Mark McCaulley, MD, FACP
Mark McCaulley: Renaissance man meets Doc Willett
Growing up in Moline, Illinois, Mark McCaulley considered being a doctor or playing drums in a rock and roll band. Lucky for his patients, Mark got hooked on the T.V. show M*A*S*H, which made practicing medicine cool. It was his first nudge toward a rewarding career in internal medicine that is still going strong.

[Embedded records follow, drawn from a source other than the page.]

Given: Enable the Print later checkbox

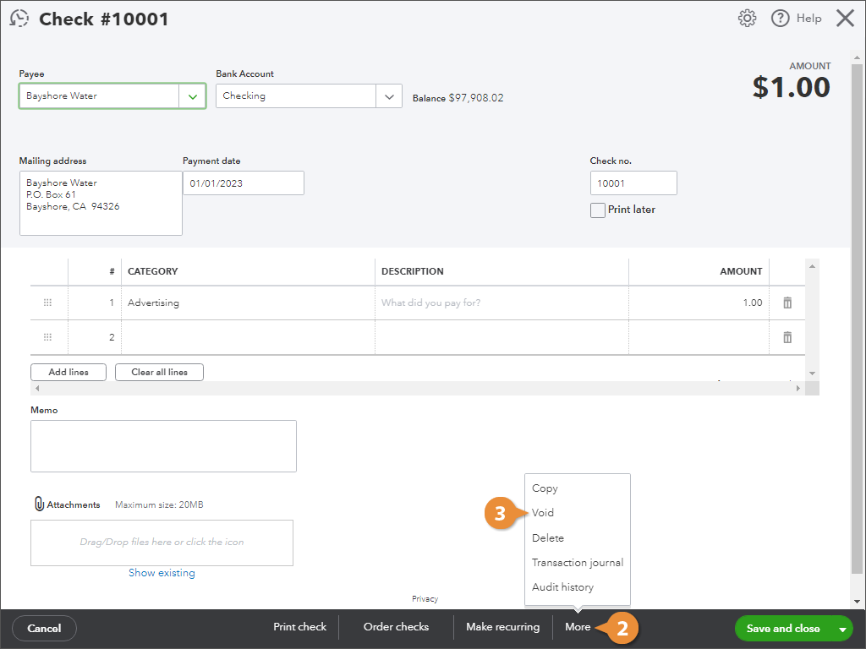Looking at the screenshot, I should click(598, 210).
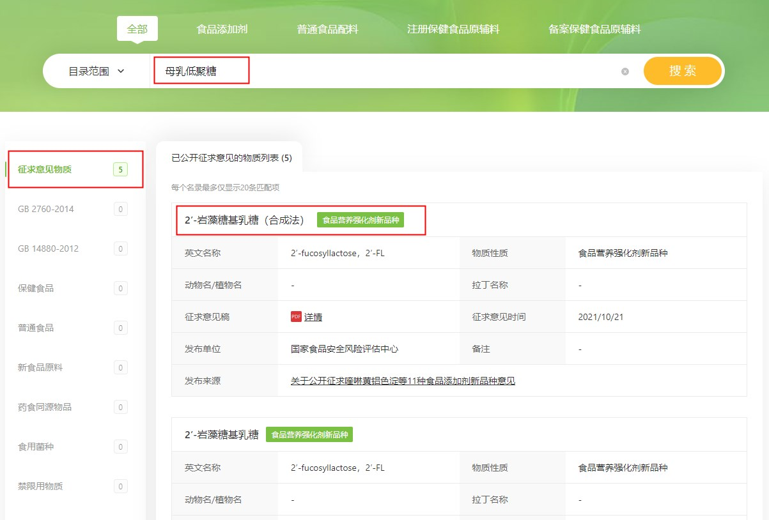Select the 全部 tab above the search bar
769x520 pixels.
coord(137,28)
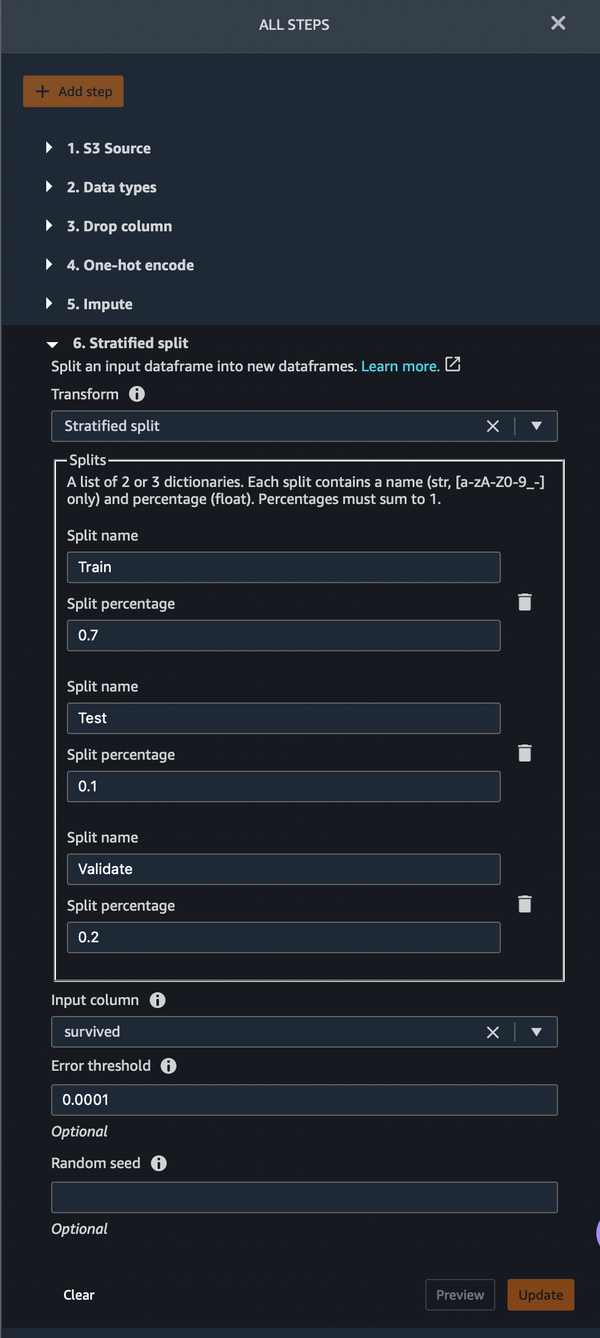Show info tooltip for Input column

coord(158,1000)
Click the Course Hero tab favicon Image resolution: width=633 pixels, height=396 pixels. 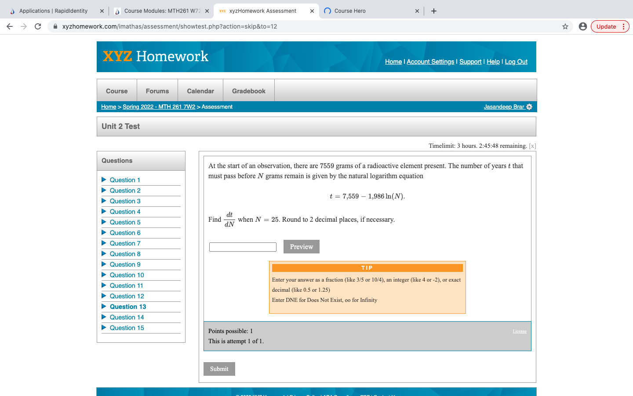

A “medical nerd” at heart, it’s hard to imagine Mark not caring for patients. His comfortable, down-to-earth demeanor and genuine enthusiasm for understanding disease have made him a valuable asset to the Yampa Valley medical community for 30 years. Fresh out of residency, Mark thought starting his career in the hamlet of Steamboat Springs might be a professional compromise. But as he interacted with patients, he was struck by their kindness and appreciation. The revelation of his role in patients’ lives has been both humbling and stimulating. “What we are mostly trying to do as physicians is help our patients understand their conditions and help them feel better.” That simple advice from Fred Platt, the director of Mark’s residency and one of his mentors, has helped ground him through his work’s challenges.
Mark began his medical studies at the University of Illinois, where he also met his soul mate Marilyn, who was studying occupational therapy. They married and moved West for Mark’s residency at Denver Presbyterian Medical Center. In 1982, the couple took a leap of faith, moving to Steamboat and purchasing Mountain Medical Associates from Lambert Orton. The next year, they bought their current home sitting on 16 acres of lush property in Strawberry Park.
Mark and Marilyn’s first child, Colin, was born in 1987, followed by Evan in 1990. They recall those early years fondly, especially adventures in the backcountry with their sons on their backs and crisp mountain air in their faces. Mark and Marilyn remain close to Colin and Evan, now grown and immersed in new endeavors. They take pride in the kind, considerate and hard working men they’ve become. “They’ve really turned in to cool people,” Mark says.
In 1993, Mark sold his practice to Focus Health Services, which later was acquired by Routt Memorial Hospital or Steamboat Springs Health Care Association. He remained as a staff physician until 2001, when he joined Kevin Borgerding and Lambert – who had returned to Steamboat – in buying back the practice. They renamed it Yampa Valley Medical Associates and set up shop at the new Yampa Valley Medical Center campus.
Medical puzzles fascinate Mark, who delves into deciphering complex ailments and infectious diseases. Since 2008, he has been the medical director of the infection prevention committee at YVMC. This year he joined hospital staff in celebrating Consumer Reports’ rating of the hospital as safest in the state – a ranking based in part on YVMC’s low infection rate. “It was pretty gratifying to receive that recognition,” he says. “A lot of blood, sweat and tears go into making the facility as good as it can be.”
Mark’s internal medicine work includes endoscopy. Versed in the procedure during his residency, he continued developing his skills through trainings, reading the medical literature and conferences. He now performs a large share of the endoscopies in Steamboat. Mark diligently stays abreast of the latest medical research and developments. Many mornings are spent on his treadmill, catching up on medical journals. “He works very, very hard to keep up his level of quality,” Marilyn says.
An Assistant Clinical Professor of Medicine through the University of Colorado School of Medicine, Mark has provided clinical instruction to medical students for more than 20 years. “I enjoy being around people who are enthusiastic about medicine, take it seriously and are willing to engage in discussions about it,” says Mark, who has earned several teaching awards, including recognitions by students for Teaching in Excellence.
Outside of work, Mark’s curiosity fuels hobbies including woodworking, photography and songwriting. A lifelong music lover, Mark played drums in a college band and has been honing his guitar skills. Every now and then he finds himself behind a drum set at a holiday party or as an “honorary member” of the local band Sundog. Mark deeply appreciates quality time with Marilyn – from evening guitar sessions to moonlight ski excursions – and is grateful for the wisdom and support she has provided throughout his career.
After three decades, the couple’s love for the Yampa Valley continues to grow. They enjoy travel but are more excited about the treasures they have yet to find in their backyard. “I find myself going to exotic places and fantasizing about hiking at home,” says Mark. Getting away from it all can be as simple as hiking through their property, spying moose and camping in their tee pee. About a half-mile up a trail behind their home sits a mountainside deck overlooking stunning views of Elk Park and Buffalo Pass. Every winter friends and neighbors strap on snowshoes and trek to a full moon party on the deck, which Mark constructed himself with beetle-kill lumber.
Mark McCaulley approaches his life’s work with integrity, intrigue and compassion. “I take solace in bringing as much expertise and support as is possible to bring to a case,” Mark says. “In that way, I feel I do as good a job as I can do.” We honor Mark for his dedication to his profession and patients. He is a present-day Doc Willett.